第19章ー20
ともかくそういった背景事情から、メキシコ方面にいるアルバ公の軍勢は、総数2万人を少し超える数が帳簿上はいる筈だったが、実際の兵数は2万人を切っており、更に動ける兵となると約1万8000程度に減少していた。
そうした中で比較的損耗率が高い部隊を予備としてメキシコシティ周辺に後置しておくこととし、損耗率が低い部隊を選んだ上で約1万2000を率いて、アルバ公は松平家等の民兵隊を迎撃に向かわざるを得なかった、という次第だった。
松平家等の民兵隊を迎撃するために向かっているアルバ公は、自らの率いる軍勢の内実に不安を覚えざるを得なかった。
約1万2000人程の指揮下の部隊は、騎兵約2000、歩兵約1万を数えてはいたが、砲兵を欠く事態を引き起こしていた。
これは機動性を重視したためであり、アルバ公としても苦渋の末の決断ではあった。
更にほぼ同数の兵站等を担う段列部隊が後続してはいるが、これは現地民を半強制的に徴募した上で編制されたものであり、自衛用の武器としては刀槍しか持っていない。
(アルバ公自身も承認したことだが、これは現地民から成る段列部隊が万が一、反乱を起こす事態を警戒したためだった)
そのために、段列部隊は戦闘の際には役立たないものとして、後方に下げる必要があった。
これに対して、斥候部隊の報告によれば、日本軍(松平家等の民兵隊)は約1万を数える筈で、兵数的には自軍とほぼ差が無いとみなさざるを得なかった。
(実際には戦闘部隊が約6000程で、残りは段列部隊だったが、そこまでの詳細をアルバ公は把握してはいなかった)
幾ら(欧州の戦場において)常勝不敗を謳われるテルシオ歩兵隊8個(実際には各テルシオ歩兵隊は約1500人程から成るが、損耗によって各テルシオ歩兵隊は1200人から1300人程に減少している)を自らが率いていて、更にカラコール戦術を駆使できる騎兵が2000人いるとはいえ、全く戦場で相対したことのない相手ではある、兵数から言っても、気軽に叩ける相手ではないと歴戦の軍人としてアルバ公は考えながら進軍することになった。
これに対する松平家等の民兵隊は、約6000名の戦闘部隊と約4000名の段列部隊から成っていたが、段列部隊も銃剣付きの火縄銃をほぼ全員が装備していた。
(もっとも、段列部隊の銃は通常は幌馬車に山積み状態で、奇襲された場合等においては段列部隊は慌てふためくことになるが)
そして、戦闘部隊の内、騎兵が約1000名、歩兵が約5000名であり、実戦部隊の兵員数で言えば約半分と言ったところだった。
とは言え。
戦闘部隊においては、歩兵も騎兵も前装式ライフル銃が標準装備となっており、1割程に至っては後装式ライフル銃さえ装備していた。
尚、後装式ライフル銃は松平元康の判断で、一つの部隊にまとめて運用されている。
これは銃弾の流用を部隊内で容易に行えるようにするためだった。
そして、スペイン軍も松平元康らの民兵隊も、お互いに騎兵の斥候を部隊の前に複数放っており、その結果として、ほぼ同時にお互いの部隊を発見することになった。

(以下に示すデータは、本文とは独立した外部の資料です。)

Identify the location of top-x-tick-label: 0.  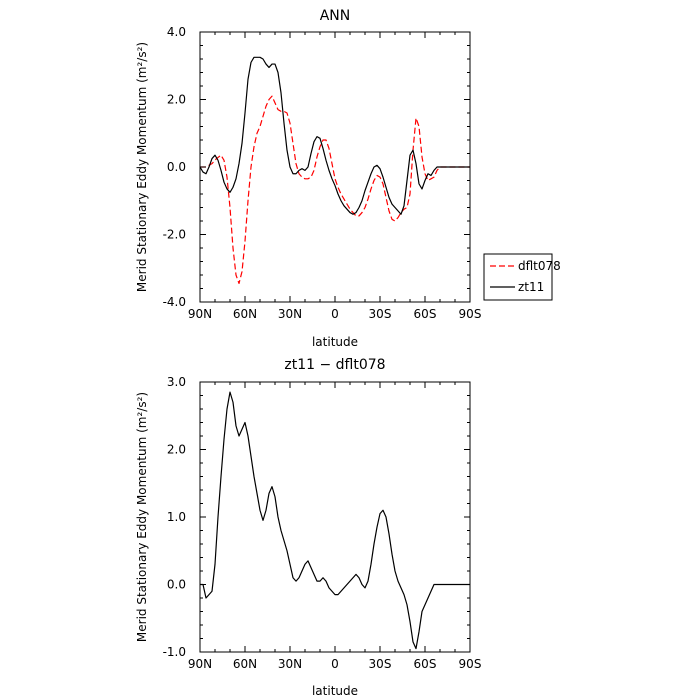
(335, 314).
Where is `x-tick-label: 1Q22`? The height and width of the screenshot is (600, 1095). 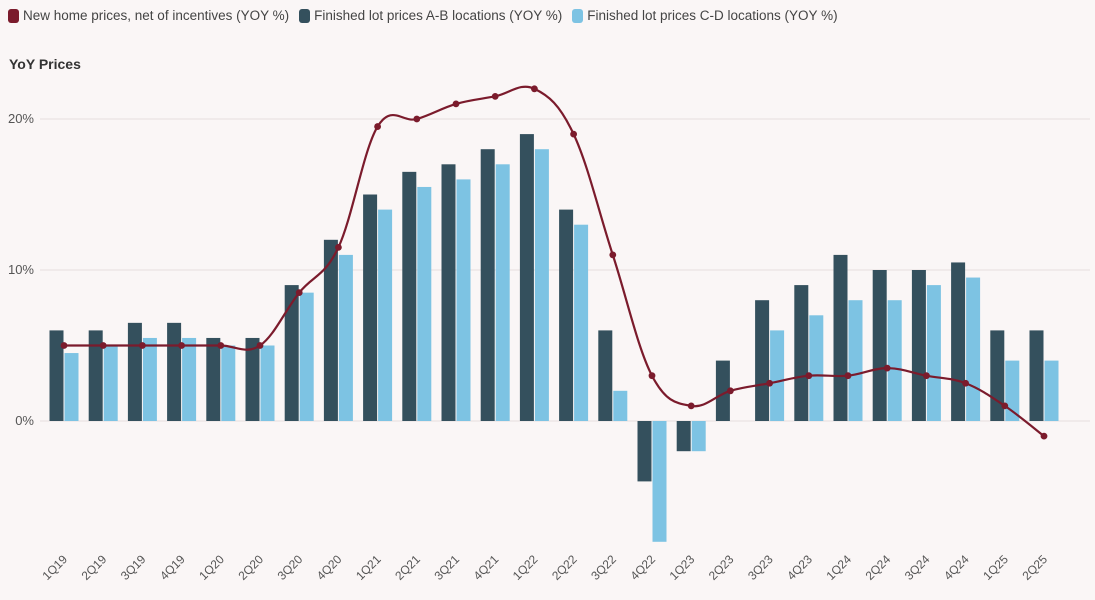
x-tick-label: 1Q22 is located at coordinates (526, 568).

更に、お互いに決戦を意図していたこともあり、お互いに有利な状況で戦おうと自らが有利であると考える方向に軍を機動させあうことになったが。
アルバ公は少し拍子抜けする一方で、不気味な想いに囚われた。
眼前の日本兵たちは、全て銃を装備しているようであり、又、極めて機動力が高かった。
これに対する自分達の歩兵は、自分達にこれまでの勝利をもたらしてきた方陣を築いて、日本軍の攻撃を待ち受けようとしていた。
だが、方陣の宿命、代償として機動力が低く、移動可能な城塞と言われる代物だった。